The Media History Digital Library (MHDL) is a non-profit, open access digital archive founded by David Pierce [1] and directed by Eric Hoyt that compiles books, magazines, and other print materials related to the histories of film, broadcasting, and recorded sound and makes these materials accessible online for free. The MHDL both digitizes physical materials and acquires digital copies from outside libraries, archives, collectors, and other collaborators. Most of the material in its more than 2.5 million pages is in the public domain and therefore free for all to use with no restrictions. [2] [3]
Projects of the Media History Digital Library include its search engine Lantern [4] and its data visualization platform Arclight. The Media History Digital Library is led by the Wisconsin Center for Film and Theater Research at the University of Wisconsin–Madison, in Madison, Wisconsin. Film and media studies librarian James Steffen has called the MHDL one of "the two most important digital collections today for studying media industries." [5]

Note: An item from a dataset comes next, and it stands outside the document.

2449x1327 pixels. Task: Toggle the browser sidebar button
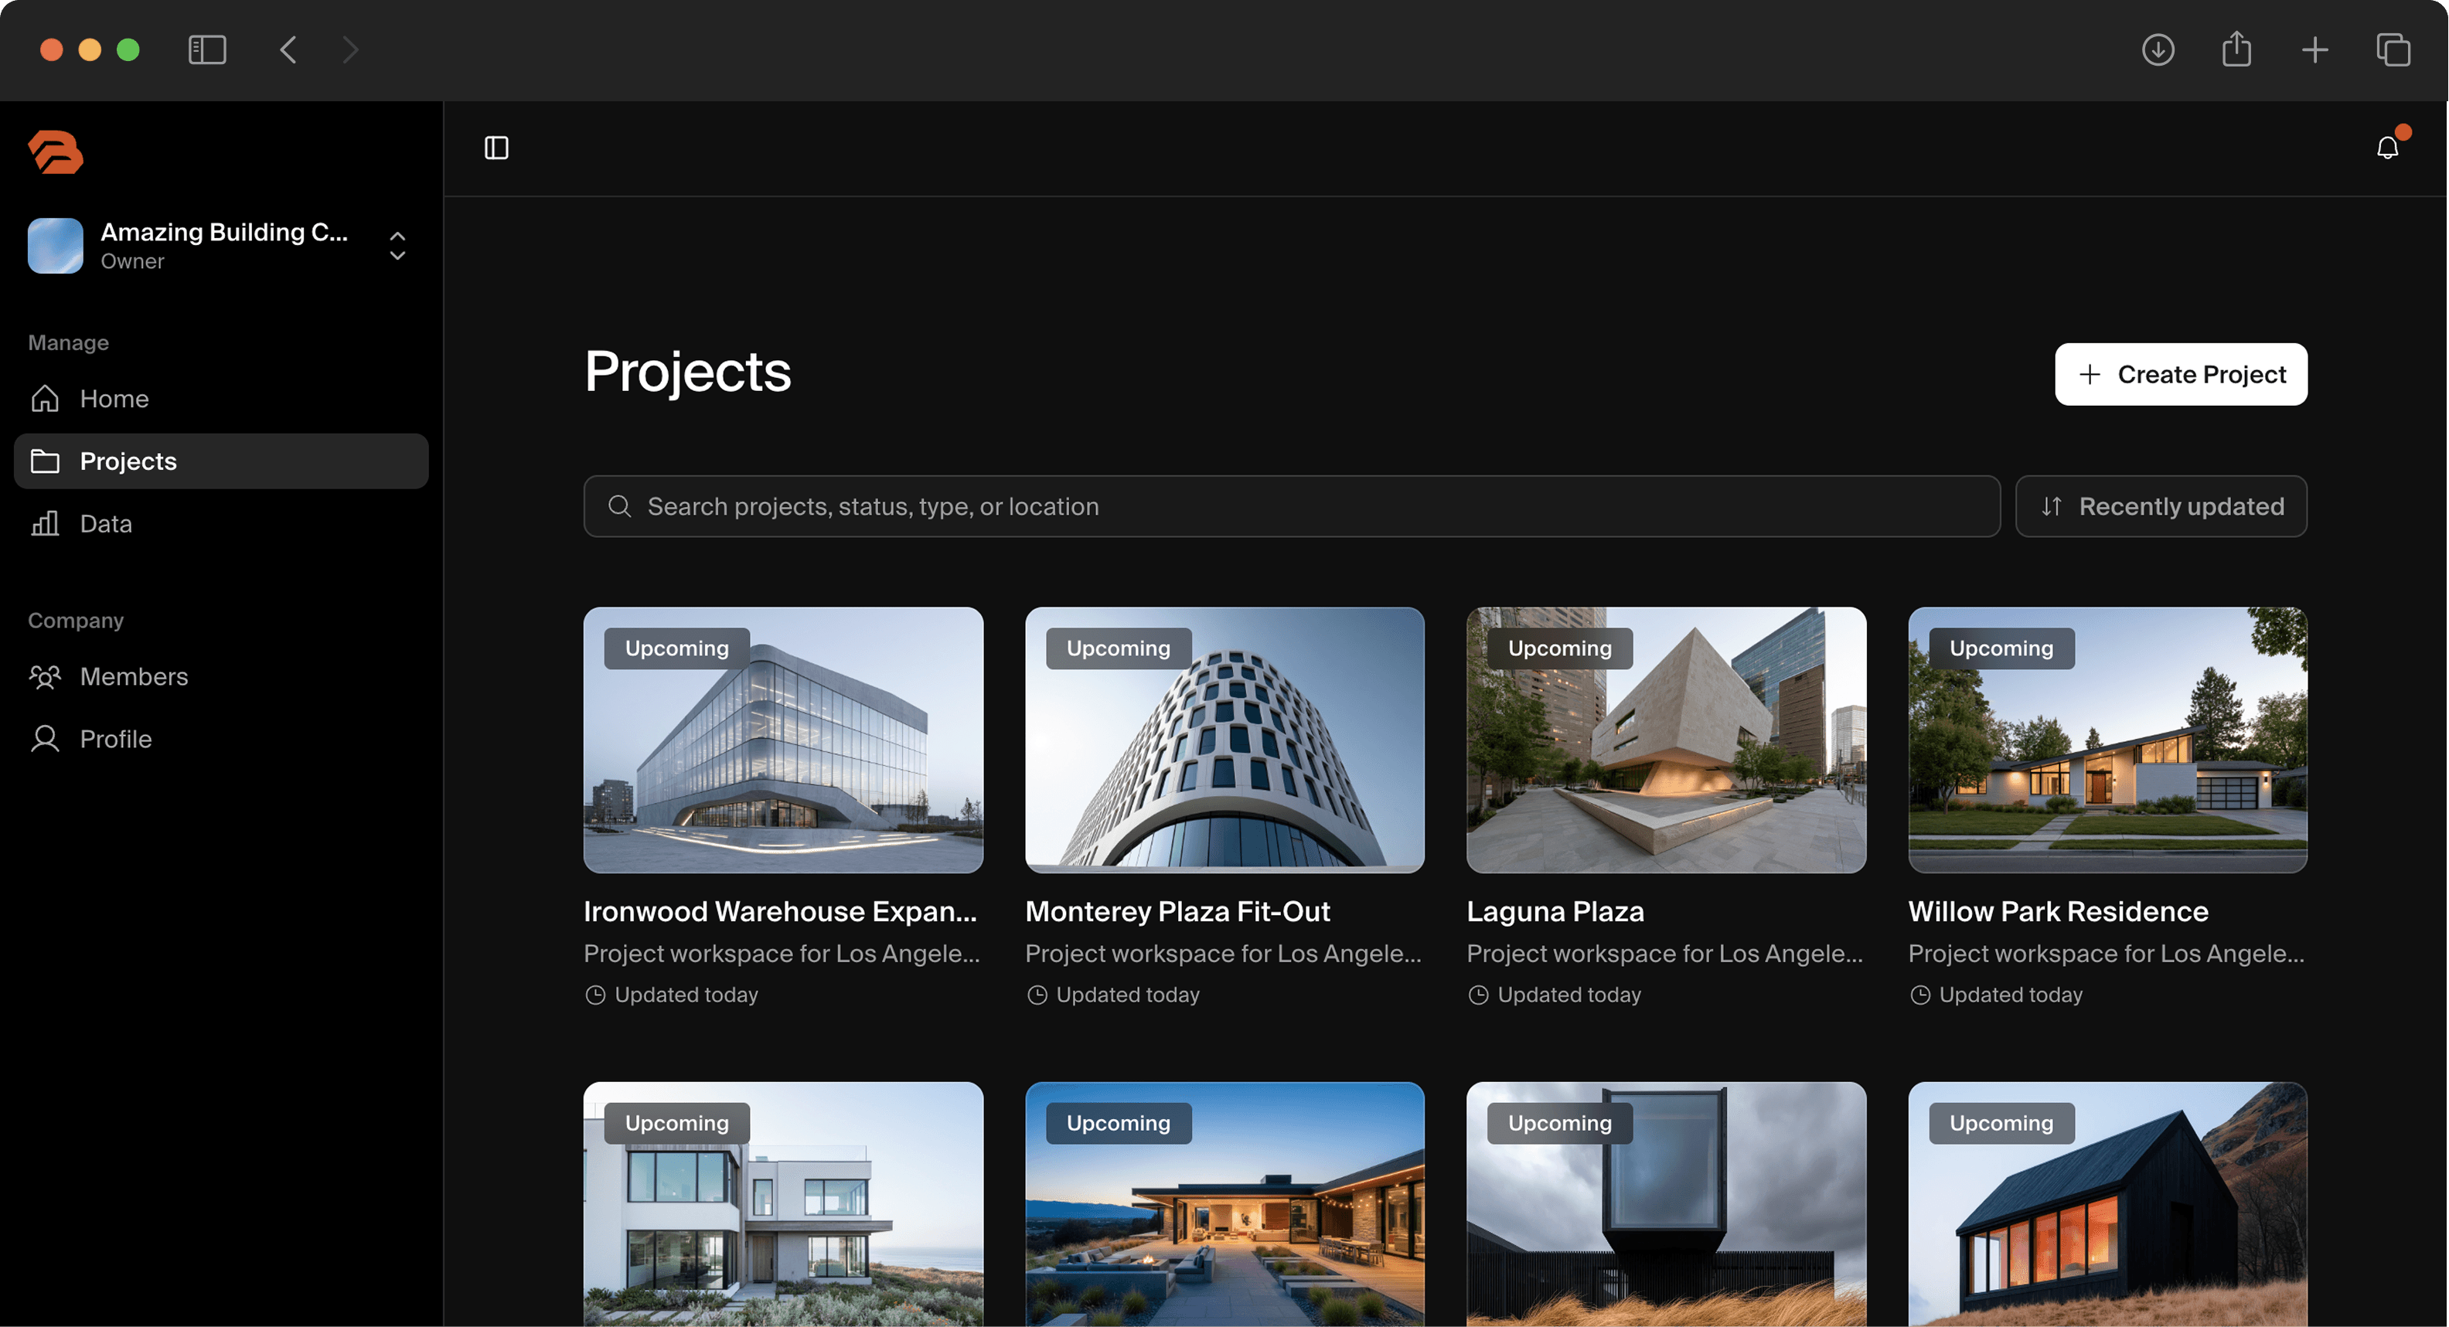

Film historian David Pierce founded the Media History Digital Library in 2009 to address the scholarly and fan communities' lack of access to historical film industry publications such as trade papers and fan magazines. Even those documents that had been transferred to microfilm were infrequently digitized, making both the original works and any microfilm copies only available at specific libraries, archives, and private collections. Having knowledge of copyright laws, Pierce determined that while many early Hollywood films, kinescopes, recordings, and similar materials would be protected by copyright, most publications would not. Working with partners at collections such as the Museum of Modern Art Library, the Academy of Motion Picture Arts and Sciences' Margaret Herrick Library, and the Library of Congress National Audio Visual Conservation Center as well as private collectors, Pierce began to scan the original copies of many of these publications documenting the early history of film, broadcasting, and recorded sound. [3] [6] [7]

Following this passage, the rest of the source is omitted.